- AtacWorks uses Nvidia’s NGC hub of GPU-optimized software, can study the genome within 30 minutes.
- The researchers claim that the testing time and the cost could be eliminated significantly.
Nature Communications is a journal where the co-authors showed that AtacWorks can analyze the entire genome within half an hour. On the other hand, the traditional methods required hours of testing. The maximum number of cells provides a total copy of a person’s DNA where a billion pairs are sardined into the nucleus of the cell. But, when the cell has a requirement, it pulls out a section of the genome and starts the function. These cell types include liver, blood, or skin.
About the technology behind AtacWorks:
Nvidia’s NGC hub of GPU-optimized software provided AtacWorks. It perfectly functions with ATAC-seq which is a technique to detect open areas in the genome in the cells. Harvard professor Jason Buenrostro pioneered this method and he is also one of the co-authors of the paper. ATAC-Seq is responsible to measure the signal intensity at every point in the genome. When the peaks in the results appear, it means that the cells are fewer.
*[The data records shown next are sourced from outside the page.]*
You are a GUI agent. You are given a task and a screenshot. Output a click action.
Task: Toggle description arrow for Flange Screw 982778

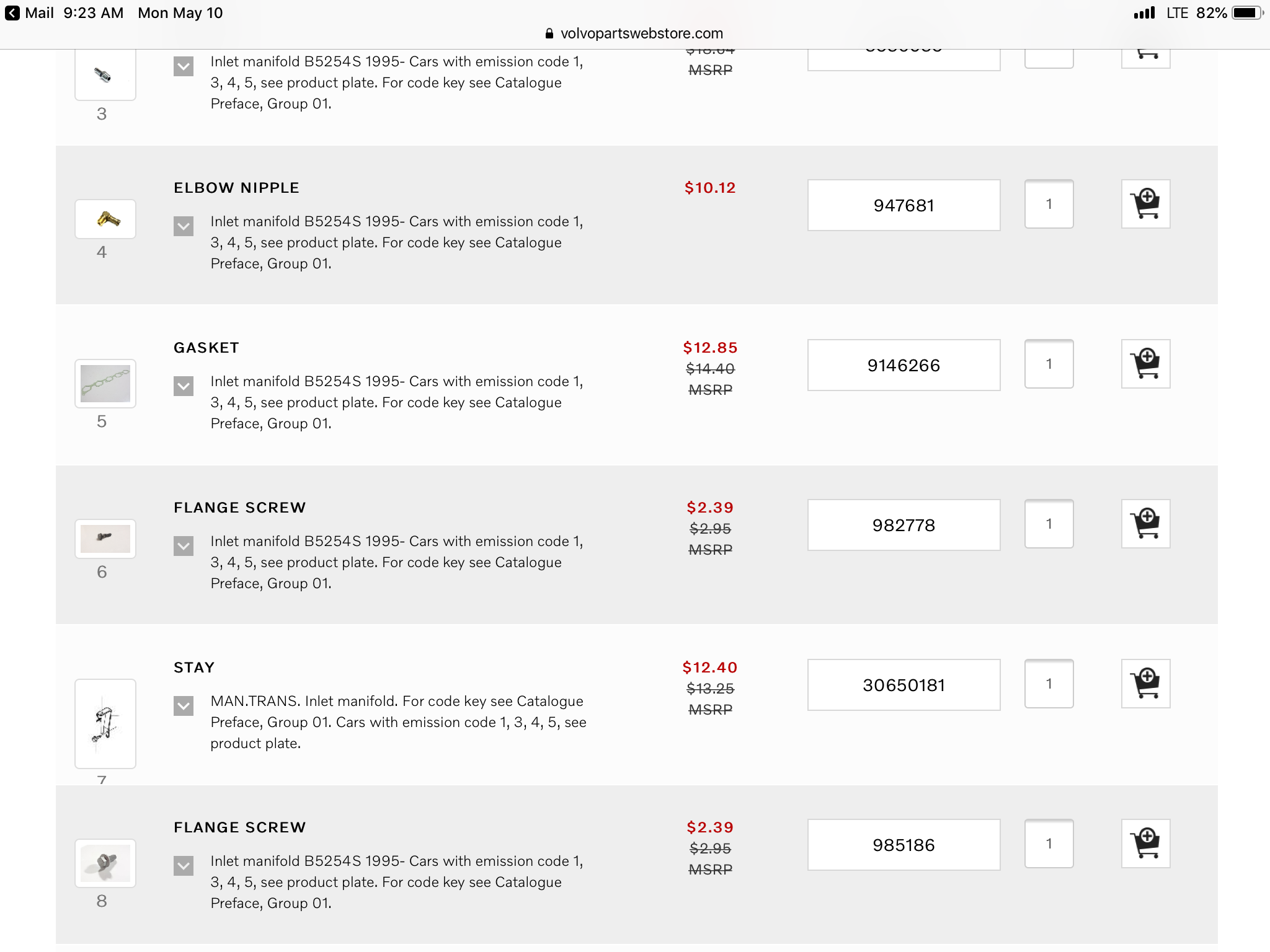(x=184, y=546)
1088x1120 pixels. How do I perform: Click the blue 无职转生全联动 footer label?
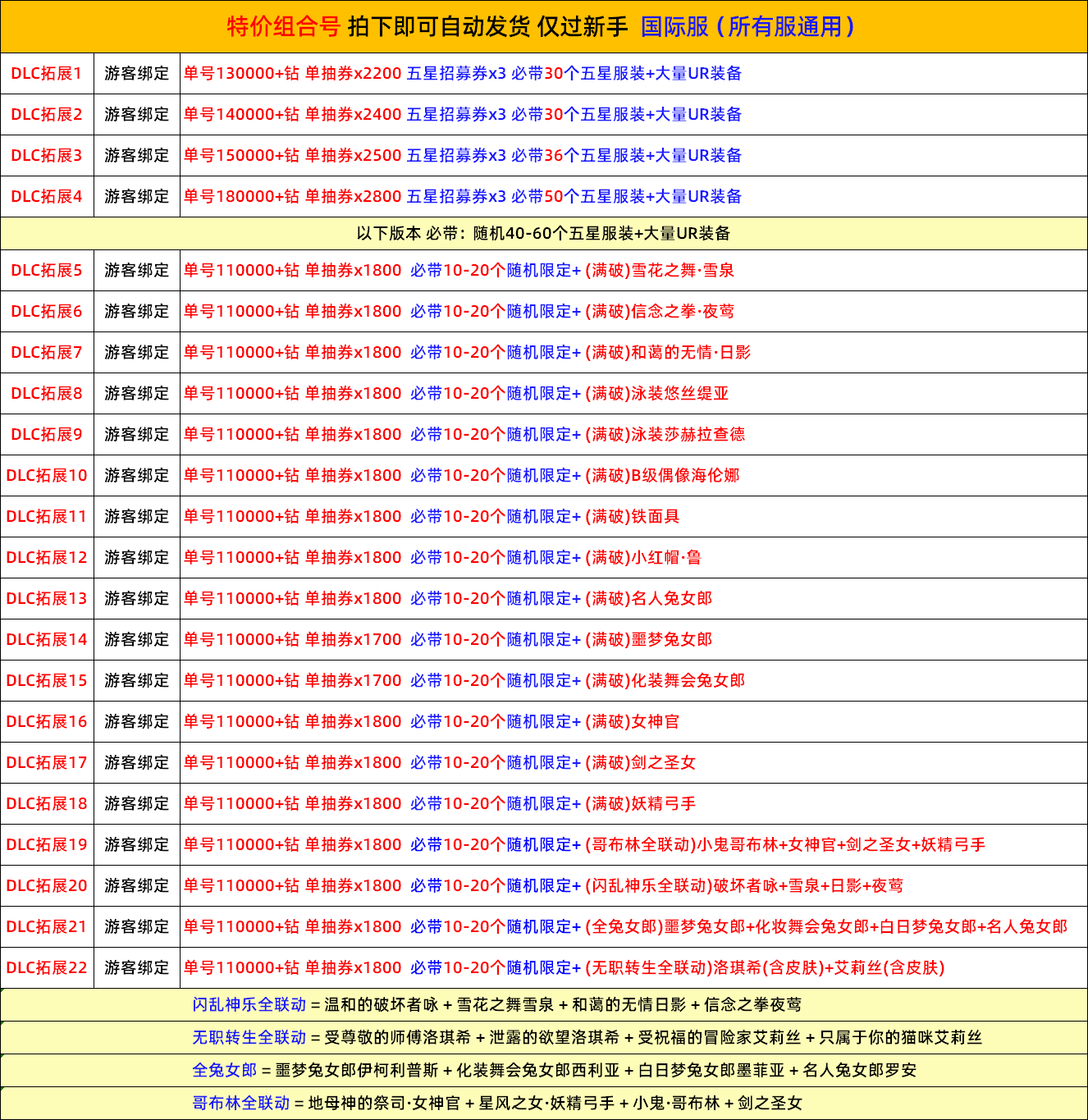(x=249, y=1038)
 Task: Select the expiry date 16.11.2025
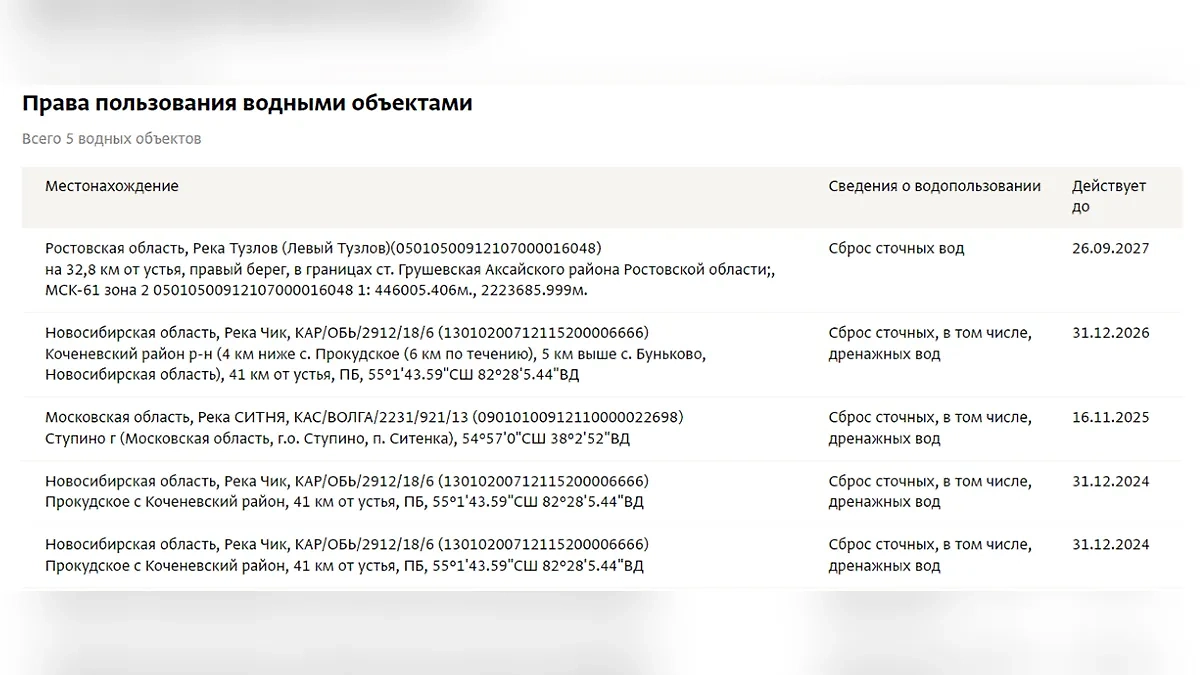point(1110,418)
ATAC-Seq requires thousands of cells to receive a clear signal. But surprisingly, AtacWorks can work with just ten cells to produce the same quality of results, according to the co-authors. AtacWorks has been trained on the labeled pairs of matching ATAC-Seq datasets, where one is high-quality and the other noisy. With a downsampled data copy, the model learned to predict a very accurate, high-quality version and could identify peaks in the signal.
With AtacWorks, the researchers could see that it was easy to spot chromatin, which packages long molecules into small, complex structures. Hence, in a noisy sequence of 1 million reads, the model could read the information as accurately as the traditional methods that read a clean dataset with 50 million reads.
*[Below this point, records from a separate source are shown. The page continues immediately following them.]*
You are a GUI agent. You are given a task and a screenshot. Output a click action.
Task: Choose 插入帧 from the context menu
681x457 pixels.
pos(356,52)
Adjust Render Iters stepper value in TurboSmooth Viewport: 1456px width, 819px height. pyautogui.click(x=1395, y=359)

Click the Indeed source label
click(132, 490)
What the researchers have to say:
AtacWorks can let scientists and researchers work on a small number of cells. This will reduce the cost of sample collection and sequencing. It will also make the analysis cheaper and quicker. AtacWorks worked out inference in 30 minutes with the Nvidia Tensor Core GPU. Normally, through traditional methods, the process would take 15 hours on a system running on 32 CPU cores.
In the Nature Communications paper, the Harvard researchers apply AtacWorks to a dataset of stem cells that would give out red blood cells and white blood cells. These are rare subtypes that cannot be studied through traditional methods. The team working with AtacWorks took a sample set of only 50 cells which identified the distinct areas of DNA which were associated with the development into white blood cells. It would also separate the sequences which would correlate with the red blood cells.
“With very rare cell types, it’s not possible to study differences in their DNA using existing methods,” Nvidia researcher Avantika Lal, first author on the paper, said. “AtacWorks can help not only drive down the cost of gathering chromatin accessibility data, but also open up new possibilities in drug discovery and diagnostics.”